Before that, Mike and I set out to pick up breakfast from the corner shop while the ladies got ready. We got, um, a bit lost, and when we did find the place, they were closing after the breakfast rush (other places stay open all day).
We returned to the nearby shopping area we went yesterday so Mike could pick up some glasses he’d ordered. Unlike in the States, prescription lenses come free with the frames on purchase. I finally wound up buying some frames of my own, months after snapping mine in half and freaking people out when they didn’t recognize me. So soon I’ll be updating the website logo. However, I decided to wait on the lenses, as we won’t be in Taipei for long.
Emi took us on a long busride across the city, passing the Taipei 101 skyscraper, currently the tallest building in the world…I think. I thought we were going to stop, but instead we continued to this area on the other side of the city…so the women could continue shopping in a wholesale clothes district. Blimey. Mike and I opted to go sit in a park and chat.

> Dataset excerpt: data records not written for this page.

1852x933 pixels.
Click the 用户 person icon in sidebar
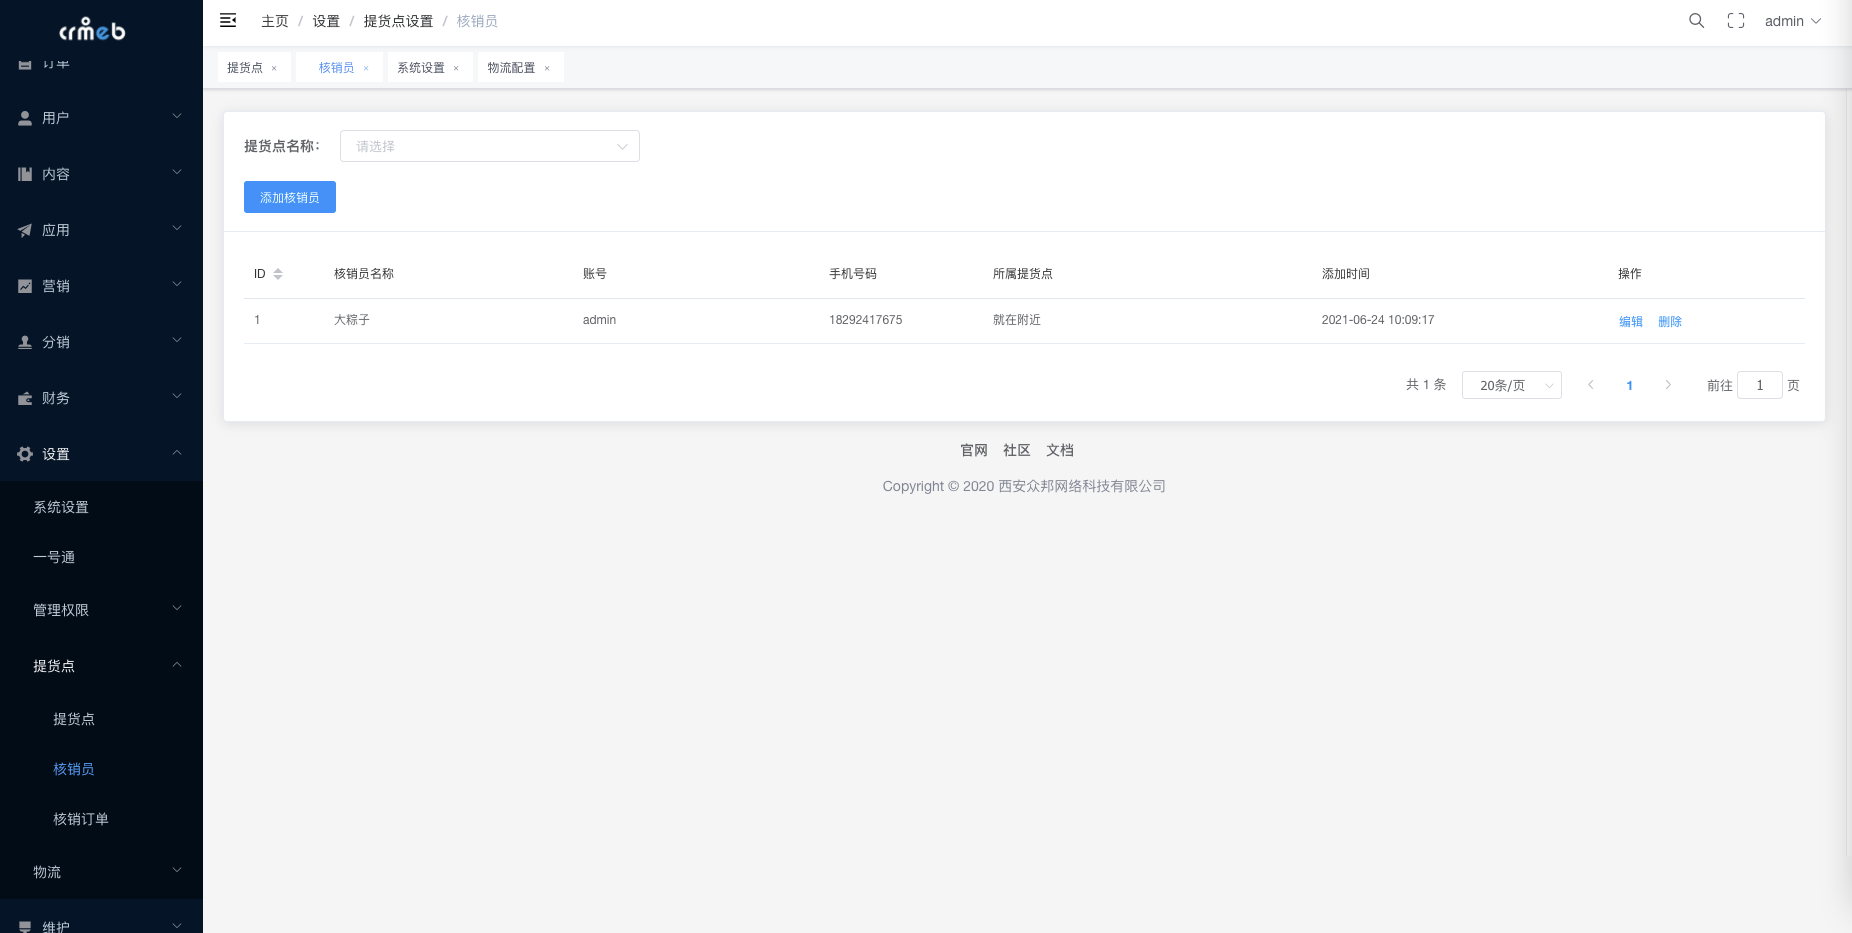25,118
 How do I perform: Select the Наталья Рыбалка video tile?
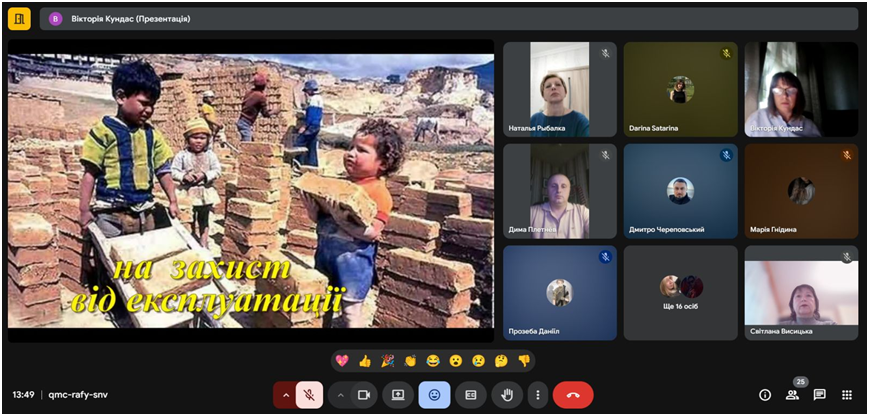coord(559,89)
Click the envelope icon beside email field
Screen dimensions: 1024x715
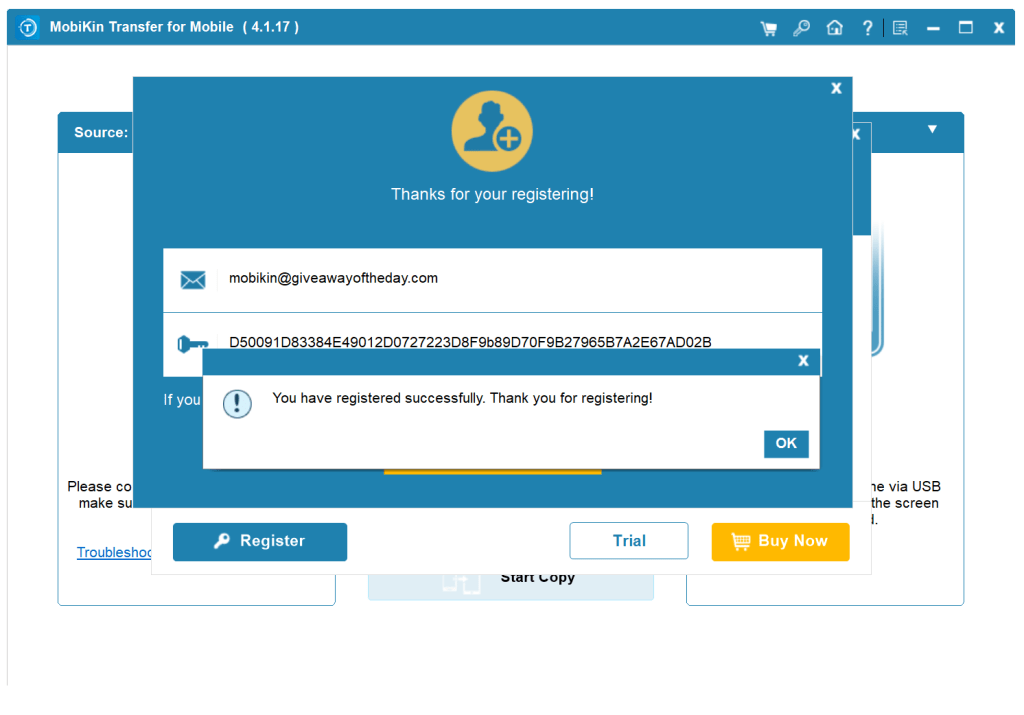(x=192, y=279)
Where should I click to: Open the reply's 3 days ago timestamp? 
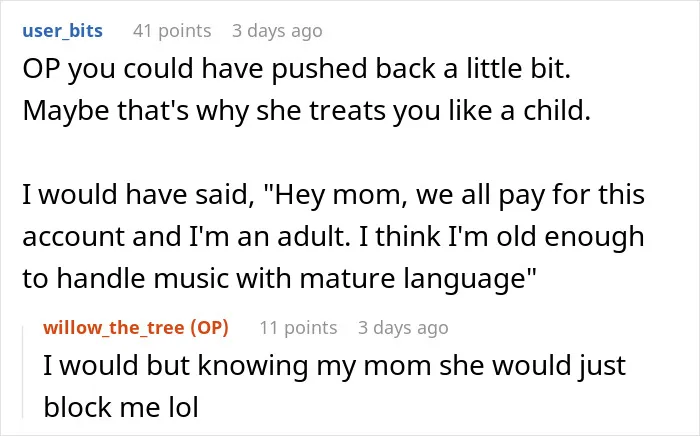[x=403, y=328]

We became a bit late, rushed back via a scary taxi ride, then shlepped our cases downstairs to another taxi and rushed over to the bus station to catch a coach down to Chia-yi (one way ticket, luxury seats, 3 hour trip: $8). On the way down we were played two videos against our will: “Kill Me Again” (Selma Blair saved from suicide by handsome bankrobber) and “The Weight of Water” (Katherine Bigelow’s little-seen time-jumping tale which hopes that the tale of murder in a fishing village a hundered years ago can compete for our attention with shots of an oily Liz Hurley in a white bikini).
So we turned up around 7:30 and Baba (Dad) picked us up in his mini-van. Currently, Baba tends a family farm as something of a hobby, and Mama volunteers at the hospital down the road. She is also learning sign language to lead karaoke for the deaf (yes, I know that sounds strange. When she practices it looks like a cross between a hula dance and performance art.) Mama did teach me one non-karaoke phrase: “Chen Shui-bien [the president] is an idiot.”

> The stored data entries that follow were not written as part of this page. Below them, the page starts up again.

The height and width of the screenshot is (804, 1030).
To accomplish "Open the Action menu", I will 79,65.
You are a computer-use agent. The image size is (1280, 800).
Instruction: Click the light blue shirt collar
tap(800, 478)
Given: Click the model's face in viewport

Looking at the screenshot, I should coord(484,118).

Their house is off of one of the main roads in the city, not far from any number of tiny stalls serving food, boba tea, and more. They’re also right next to a park, so after we ate dinner, all of us headed over there and strolled around the perimeter several times (Mama’s routine.)
(While writing this, I just got bitten by a bloody huge mosquito. Though I was able to kill it, leaving a mess of bug guts and my precious blood on my finger, I still got bit, and now it hurts like a sumbitch. Time to bust out the Chinese red oil medicine.)

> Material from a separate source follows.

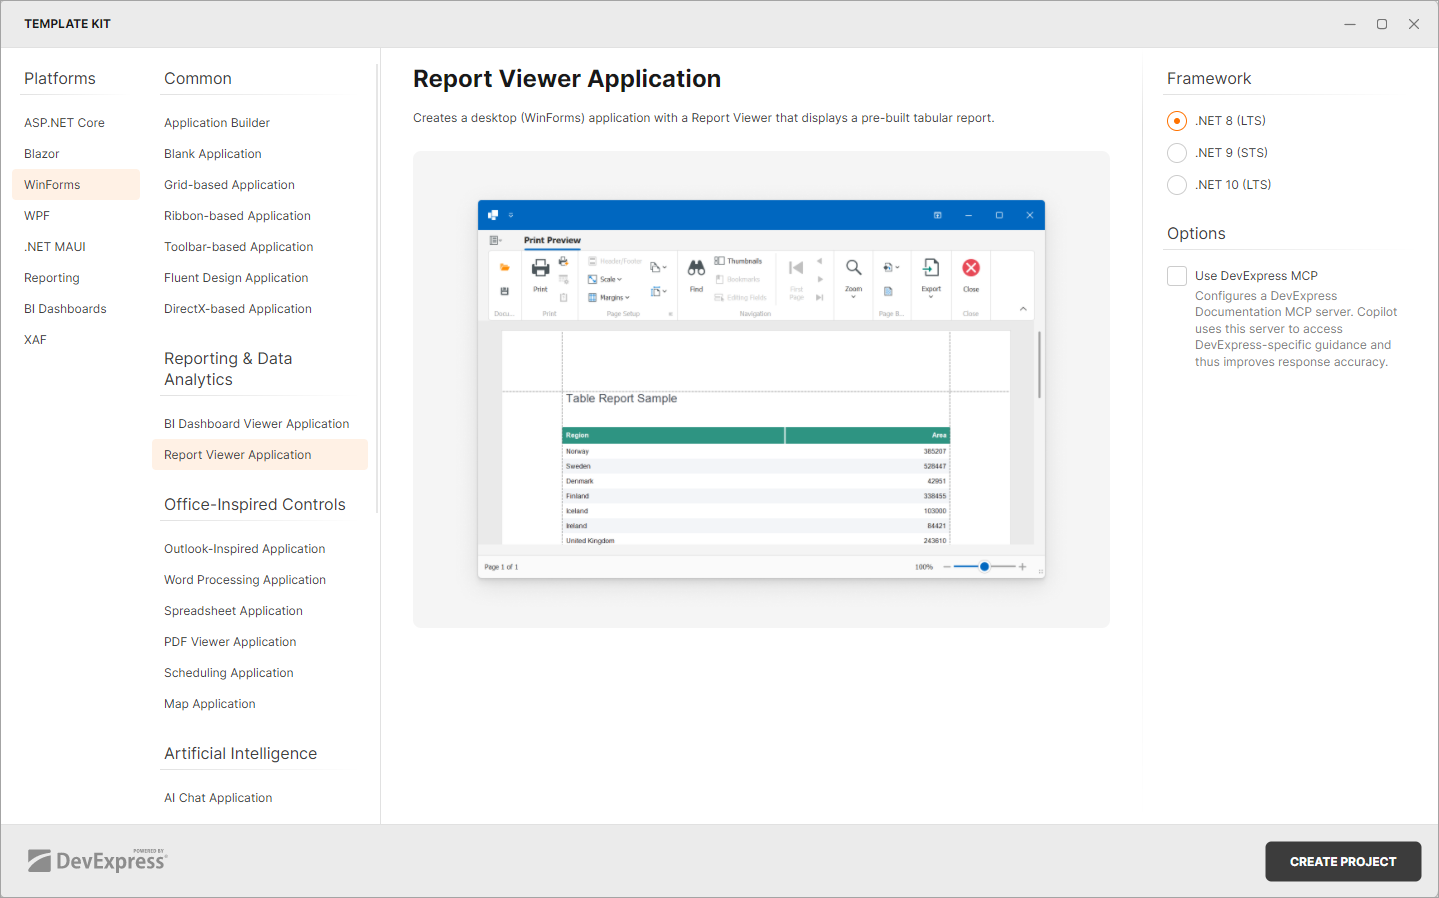
Task: Open the Scale dropdown in the preview toolbar
Action: (618, 278)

Even at around 9:30 the park is bustling (could you imagine this in the States?) A group of ladies are in one paved section practicing ballroom dancing for health. In another a similar large group is doing yoga. All this is organized by the city. Dotting the perimeter are groups of old men playing Chinese chess. Sure, some look a bit, er, drunk, but hey, they’re not shooting smack! By one corner, somebody has set up a pickup truck-based stall and is doing a good business selling coffee. When Starbucks opened stores here some years ago, coffee was mostly a) instant or b) already expensive, served in fancy shops desperately trying to look French. Now it has hit the “stall” level of familiarity. Cool.